Text block:

Target function: org.apache.catalina.core.StandardPipeline:void setBasic(org.apache.catalina.Valve) The different callee results between callgraph.callSitesIn(caller) and callgraph.getCalleesOfM(caller):

Reaching the target function.
****** Invoke ****** (`callgraph.callSitesIn`)
[caller]: org.apache.catalina.core.StandardPipeline:void setBasic(org.apache.catalina.Valve)
callee: org.apache.catalina.Lifecycle:void stop()
callee: org.apache.juli.logging.Log:void error(java.lang.Object,java.lang.Throwable)
callee: org.apache.catalina.Contained:void setContainer(org.apache.catalina.Container)
callee: org.apache.catalina.Contained:void setContainer(org.apache.catalina.Container)
callee: org.apache.catalina.Lifecycle:void start()
callee: org.apache.juli.logging.Log:void error(java.lang.Object,java.lang.Throwable)
callee: org.apache.catalina.Valve:org.apache.catalina.Valve getNext()
callee: org.apache.catalina.Valve:void setNext(org.apache.catalina.Valve)
callee: org.apache.catalina.Valve:org.apache.catalina.Valve getNext()
********************
****** JMethod ***** (`callgraph.getCalleesOfM`)
[caller]: org.apache.catalina.core.StandardPipeline:void setBasic(org.apache.catalina.Valve)
callee: org.apache.catalina.valves.ValveBase:org.apache.catalina.Valve getNext()
callee: org.apache.catalina.valves.ValveBase:void setContainer(org.apache.catalina.Container)
callee: org.apache.catalina.valves.ValveBase:void setNext(org.apache.catalina.Valve)
callee: org.apache.catalina.core.StandardContextValve:void setContainer(org.apache.catalina.Container)
********************

Besides, the callees in the testTaieCG/output/call-edges.txt are the same as the result of callgraph.getCalleesOfM(caller), which missed the callees Lifecycle: void start(), Lifecycle: void stop(), and Log: void error(..). Although the result of callee.callSitesIn(caller) is complete and comprehensive, but the callees' classes are interfaces (Interfaces: Contained, Lifecycle, Valve) not the actual run subclasses.

Problems to work on:
• 1. In the call graph comparison, translate this sentence into Spanish: "Besides, the callees in the testTaieCG/output/call-edges.txt are the same as the result of callgraph.getCalleesOfM(caller), which missed the callees Lifecycle: void start(), Lifecycle: void stop(), and Log: void error(..)."
• 2. Carry on the call graph comparison past its final sentence.
The listing plays no role here.

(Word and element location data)
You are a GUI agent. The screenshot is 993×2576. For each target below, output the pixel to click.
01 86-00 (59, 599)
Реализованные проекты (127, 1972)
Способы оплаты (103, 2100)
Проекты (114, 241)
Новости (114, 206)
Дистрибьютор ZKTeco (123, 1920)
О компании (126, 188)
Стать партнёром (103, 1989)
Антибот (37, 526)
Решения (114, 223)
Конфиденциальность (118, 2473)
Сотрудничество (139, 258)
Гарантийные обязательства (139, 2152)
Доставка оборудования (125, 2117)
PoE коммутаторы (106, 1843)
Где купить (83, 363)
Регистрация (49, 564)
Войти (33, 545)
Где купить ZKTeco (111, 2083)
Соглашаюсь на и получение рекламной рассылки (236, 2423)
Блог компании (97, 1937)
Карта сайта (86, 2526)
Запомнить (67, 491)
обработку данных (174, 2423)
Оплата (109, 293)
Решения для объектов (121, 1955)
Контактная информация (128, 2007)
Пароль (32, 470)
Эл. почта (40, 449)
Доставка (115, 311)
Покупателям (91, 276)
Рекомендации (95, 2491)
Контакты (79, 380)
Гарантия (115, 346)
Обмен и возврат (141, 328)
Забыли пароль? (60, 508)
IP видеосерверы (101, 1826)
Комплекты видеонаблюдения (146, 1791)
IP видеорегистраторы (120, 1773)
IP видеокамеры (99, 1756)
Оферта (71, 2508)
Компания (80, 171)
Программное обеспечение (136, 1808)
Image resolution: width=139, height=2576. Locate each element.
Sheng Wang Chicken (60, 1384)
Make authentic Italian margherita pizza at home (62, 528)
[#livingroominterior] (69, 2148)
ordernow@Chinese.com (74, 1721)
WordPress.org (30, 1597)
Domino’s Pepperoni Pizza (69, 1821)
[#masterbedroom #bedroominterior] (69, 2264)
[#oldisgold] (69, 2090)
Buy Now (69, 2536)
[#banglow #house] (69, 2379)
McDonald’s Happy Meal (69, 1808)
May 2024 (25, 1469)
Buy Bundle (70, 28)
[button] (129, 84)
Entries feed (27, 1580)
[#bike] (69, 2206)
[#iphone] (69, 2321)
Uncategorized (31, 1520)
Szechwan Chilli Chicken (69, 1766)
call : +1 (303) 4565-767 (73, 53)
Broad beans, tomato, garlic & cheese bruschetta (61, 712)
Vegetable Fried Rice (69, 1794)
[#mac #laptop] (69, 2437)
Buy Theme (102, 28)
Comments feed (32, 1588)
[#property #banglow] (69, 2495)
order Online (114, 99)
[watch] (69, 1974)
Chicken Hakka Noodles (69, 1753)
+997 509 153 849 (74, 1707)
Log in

Exercise results:
• 1. Además, los métodos llamados en testTaieCG/output/call-edges.txt son los mismos que el resultado de callgraph.getCalleesOfM(caller), que omitió los métodos llamados Lifecycle: void start(), Lifecycle: void stop() y Log: void error(..).

• 2.
Test Package

The test package is org.apache.tomcat:catalina:6.0.33 catalina_6.0.33.zip

I am looking forward to your reply. Thank you so much!

zhangt2333 commented 10 months ago

Thank you for extracting and editing and sending this detailed information! ❤️

Maybe it's more convenient for you to just package the code and upload it (in the Issue Comment Editor, or more professionally, in the GitHub Repo)~

I'll take a look.

fangyuan00 commented 10 months ago

@zhangt2333 Thank you for your reminding. The test code repository is https://github.com/fangyuan00/testTaieCG. The test package located on src/main/resources/catalina_6.0.33. The compiled Tai-e library is on lib/.

zhangt2333 commented 10 months ago

That's really helpful!! It brings me immense power and joy to contribute to the open-source with ❤️, especially working to address problems for individuals like yourself.


Besides, the callees in the testTaieCG/output/call-edges.txt are the same as the result of callgraph.getCalleesOfM(caller), which missed the callees Lifecycle: void start(), Lifecycle: void stop(), and Log: void error(..). Although the result of callee.callSitesIn(caller) is complete and comprehensive, but the callees' classes are interfaces (Interfaces: Contained, Lifecycle, Valve) not the actual run subclasses.

The essence of pascal.taie.ir.stmt.Invoke.

An pascal.taie.ir.stmt.Invoke, which is one of the IR elements in Tai-e, only represent the infomation in the code level but not the running/analysis. So invoke.getInvokeExp().getMethodRef() will only get that it's calling a method represented in the code level, e.g., Lifecycle: void start().

How to get the actual callee?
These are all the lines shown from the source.